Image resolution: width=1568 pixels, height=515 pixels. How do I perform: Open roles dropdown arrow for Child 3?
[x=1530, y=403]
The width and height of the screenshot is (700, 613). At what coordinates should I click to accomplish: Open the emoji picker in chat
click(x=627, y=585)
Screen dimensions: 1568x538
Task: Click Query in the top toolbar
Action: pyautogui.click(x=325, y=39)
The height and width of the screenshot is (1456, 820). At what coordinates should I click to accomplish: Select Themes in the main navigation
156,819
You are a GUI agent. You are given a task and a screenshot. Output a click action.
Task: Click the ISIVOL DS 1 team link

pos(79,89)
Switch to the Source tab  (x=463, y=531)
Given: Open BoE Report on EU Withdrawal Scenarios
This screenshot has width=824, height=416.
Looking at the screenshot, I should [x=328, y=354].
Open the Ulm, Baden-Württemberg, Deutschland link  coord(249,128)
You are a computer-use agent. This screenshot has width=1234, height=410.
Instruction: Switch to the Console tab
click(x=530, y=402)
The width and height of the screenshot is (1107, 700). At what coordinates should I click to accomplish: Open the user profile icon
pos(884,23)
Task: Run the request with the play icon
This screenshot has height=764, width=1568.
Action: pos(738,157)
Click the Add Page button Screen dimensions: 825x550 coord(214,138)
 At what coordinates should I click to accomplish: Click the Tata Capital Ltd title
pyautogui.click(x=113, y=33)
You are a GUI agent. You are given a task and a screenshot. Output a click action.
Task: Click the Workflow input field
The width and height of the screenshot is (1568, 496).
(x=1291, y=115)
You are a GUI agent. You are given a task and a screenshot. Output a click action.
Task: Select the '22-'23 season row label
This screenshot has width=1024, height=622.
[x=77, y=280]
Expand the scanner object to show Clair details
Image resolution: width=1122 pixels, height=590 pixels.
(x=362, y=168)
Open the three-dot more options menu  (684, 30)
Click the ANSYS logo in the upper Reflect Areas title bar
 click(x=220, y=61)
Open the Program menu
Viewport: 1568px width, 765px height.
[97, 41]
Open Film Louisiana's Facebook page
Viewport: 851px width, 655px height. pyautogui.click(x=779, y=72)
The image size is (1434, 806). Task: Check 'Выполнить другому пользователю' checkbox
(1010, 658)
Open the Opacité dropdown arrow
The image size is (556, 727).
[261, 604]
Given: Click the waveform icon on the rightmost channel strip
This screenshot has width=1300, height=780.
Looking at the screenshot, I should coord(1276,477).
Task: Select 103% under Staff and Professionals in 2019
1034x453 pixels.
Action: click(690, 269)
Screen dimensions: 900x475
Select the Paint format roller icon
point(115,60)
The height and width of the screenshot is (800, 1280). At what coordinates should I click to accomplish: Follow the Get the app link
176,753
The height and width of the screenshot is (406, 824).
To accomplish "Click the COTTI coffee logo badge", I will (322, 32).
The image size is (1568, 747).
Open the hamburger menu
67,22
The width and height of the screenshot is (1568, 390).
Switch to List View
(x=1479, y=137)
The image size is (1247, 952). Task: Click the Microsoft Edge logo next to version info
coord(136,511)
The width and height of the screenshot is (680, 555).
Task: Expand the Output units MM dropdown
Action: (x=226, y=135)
────────
# ACTIVITY
Write every record out again exactly.

# SOLUTION TO THIS EXERCISE
Image resolution: width=1568 pixels, height=515 pixels. How do I perform: Open roles dropdown arrow for Child 3?
[x=1530, y=403]
The width and height of the screenshot is (700, 613). At what coordinates should I click to accomplish: Open the emoji picker in chat
click(x=627, y=585)
Screen dimensions: 1568x538
Task: Click Query in the top toolbar
Action: pyautogui.click(x=325, y=39)
The height and width of the screenshot is (1456, 820). At what coordinates should I click to accomplish: Select Themes in the main navigation
156,819
You are a GUI agent. You are given a task and a screenshot. Output a click action.
Task: Click the ISIVOL DS 1 team link

pos(79,89)
Switch to the Source tab  (x=463, y=531)
Given: Open BoE Report on EU Withdrawal Scenarios
This screenshot has width=824, height=416.
Looking at the screenshot, I should [x=328, y=354].
Open the Ulm, Baden-Württemberg, Deutschland link  coord(249,128)
You are a computer-use agent. This screenshot has width=1234, height=410.
Instruction: Switch to the Console tab
click(x=530, y=402)
The width and height of the screenshot is (1107, 700). At what coordinates should I click to accomplish: Open the user profile icon
pos(884,23)
Task: Run the request with the play icon
This screenshot has height=764, width=1568.
Action: pos(738,157)
Click the Add Page button Screen dimensions: 825x550 coord(214,138)
 At what coordinates should I click to accomplish: Click the Tata Capital Ltd title
pyautogui.click(x=113, y=33)
You are a GUI agent. You are given a task and a screenshot. Output a click action.
Task: Click the Workflow input field
The width and height of the screenshot is (1568, 496).
(x=1291, y=115)
You are a GUI agent. You are given a task and a screenshot. Output a click action.
Task: Select the '22-'23 season row label
This screenshot has width=1024, height=622.
[x=77, y=280]
Expand the scanner object to show Clair details
Image resolution: width=1122 pixels, height=590 pixels.
(x=362, y=168)
Open the three-dot more options menu  (684, 30)
Click the ANSYS logo in the upper Reflect Areas title bar
 click(x=220, y=61)
Open the Program menu
Viewport: 1568px width, 765px height.
[97, 41]
Open Film Louisiana's Facebook page
Viewport: 851px width, 655px height. pyautogui.click(x=779, y=72)
The image size is (1434, 806). Task: Check 'Выполнить другому пользователю' checkbox
(1010, 658)
Open the Opacité dropdown arrow
The image size is (556, 727).
[261, 604]
Given: Click the waveform icon on the rightmost channel strip
This screenshot has width=1300, height=780.
Looking at the screenshot, I should coord(1276,477).
Task: Select 103% under Staff and Professionals in 2019
1034x453 pixels.
Action: click(690, 269)
Screen dimensions: 900x475
Select the Paint format roller icon
point(115,60)
The height and width of the screenshot is (800, 1280). At what coordinates should I click to accomplish: Follow the Get the app link
176,753
The height and width of the screenshot is (406, 824).
To accomplish "Click the COTTI coffee logo badge", I will (322, 32).
The image size is (1568, 747).
Open the hamburger menu
67,22
The width and height of the screenshot is (1568, 390).
Switch to List View
(x=1479, y=137)
The image size is (1247, 952). Task: Click the Microsoft Edge logo next to version info
coord(136,511)
The width and height of the screenshot is (680, 555).
Task: Expand the Output units MM dropdown
Action: (x=226, y=135)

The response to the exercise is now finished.